What you need to do —
Rewrite the items below, substituting "Display size" for every "Screen dimensions" and changing nothing else. Leave the pictures out of your version.

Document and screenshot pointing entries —
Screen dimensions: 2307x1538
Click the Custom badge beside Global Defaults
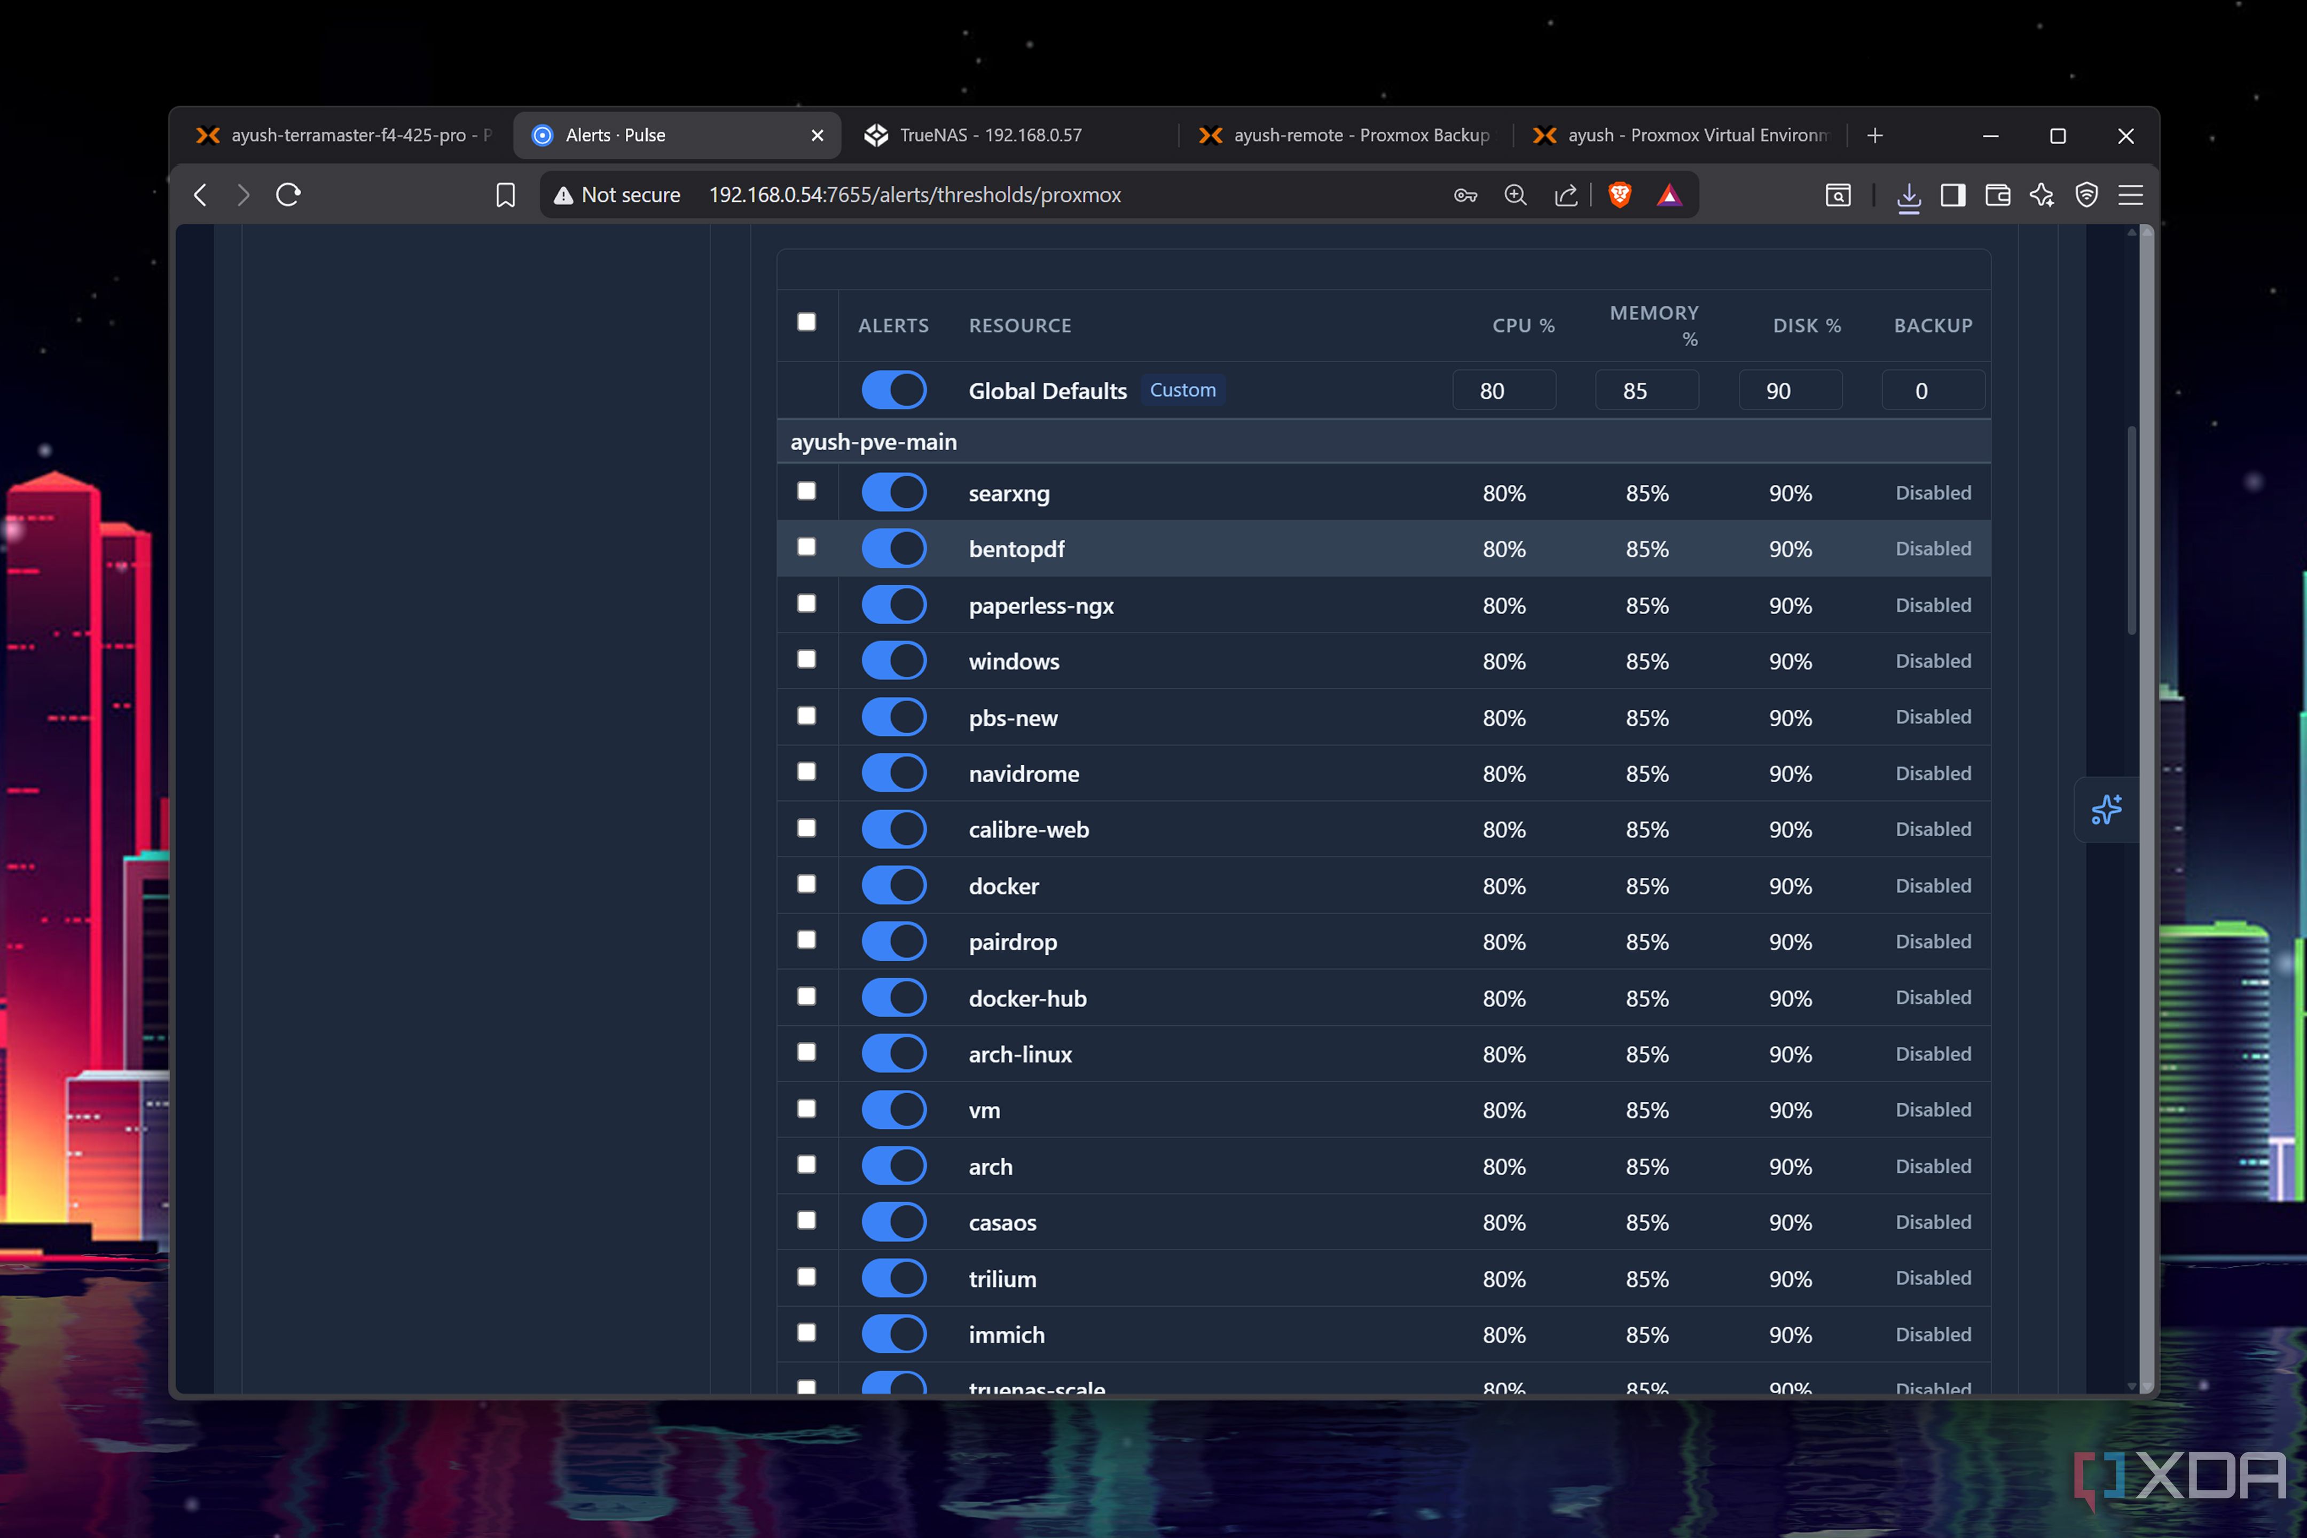click(1183, 389)
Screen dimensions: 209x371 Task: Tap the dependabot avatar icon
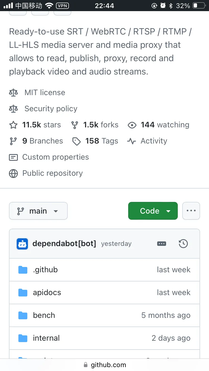point(22,244)
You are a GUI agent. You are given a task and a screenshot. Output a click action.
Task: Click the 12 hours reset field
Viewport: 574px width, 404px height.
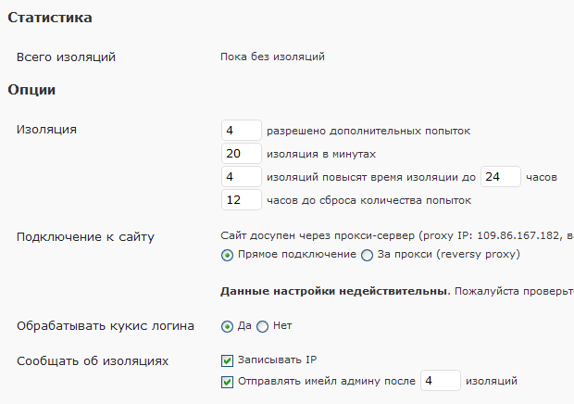(242, 199)
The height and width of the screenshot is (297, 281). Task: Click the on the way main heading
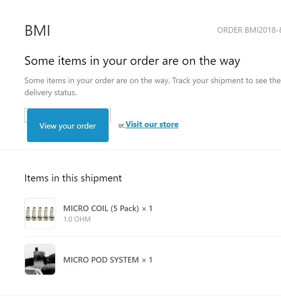point(132,61)
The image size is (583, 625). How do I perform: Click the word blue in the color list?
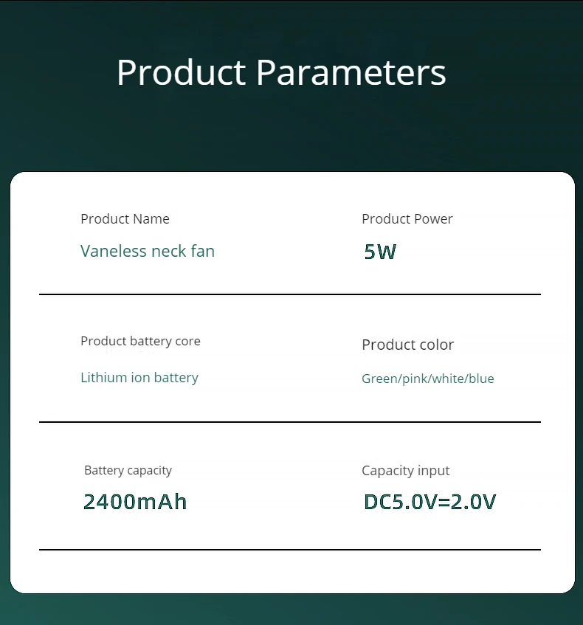[x=481, y=379]
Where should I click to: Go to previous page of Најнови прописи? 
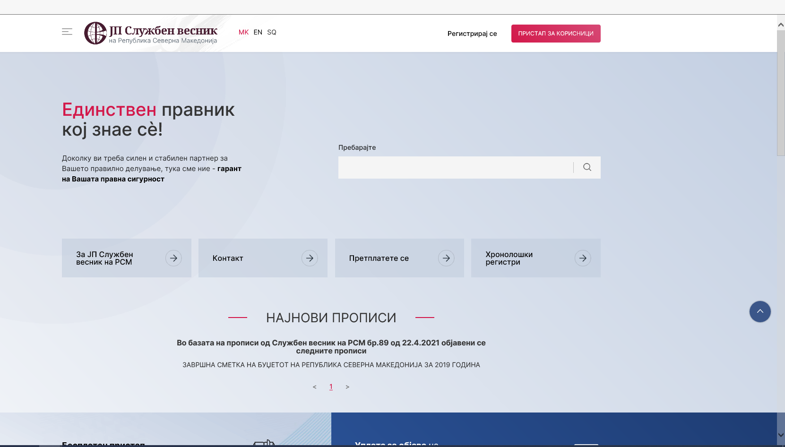point(314,387)
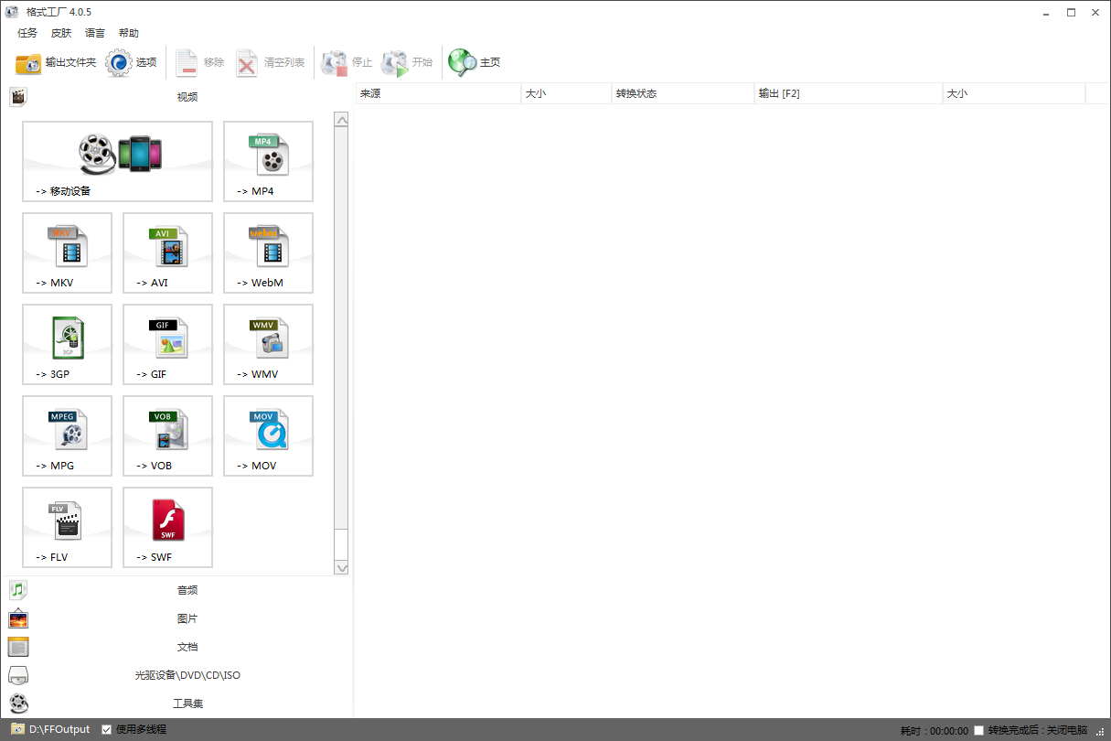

Correct response —
Display size: 2307x1538
Click the Custom badge beside Global Defaults
click(1183, 389)
Display size: 209x371 Task: Tap the dependabot avatar icon
point(22,244)
You are a GUI agent. You are given a task and a screenshot. Output a click action.
Task: Click the 12 hours reset field
Viewport: 574px width, 404px height.
(242, 199)
The height and width of the screenshot is (297, 281). Task: Click the on the way main heading
point(132,61)
The image size is (583, 625). How do I perform: Click the word blue in the color list?
[x=481, y=379]
Where should I click to: Go to previous page of Најнови прописи? 
point(314,387)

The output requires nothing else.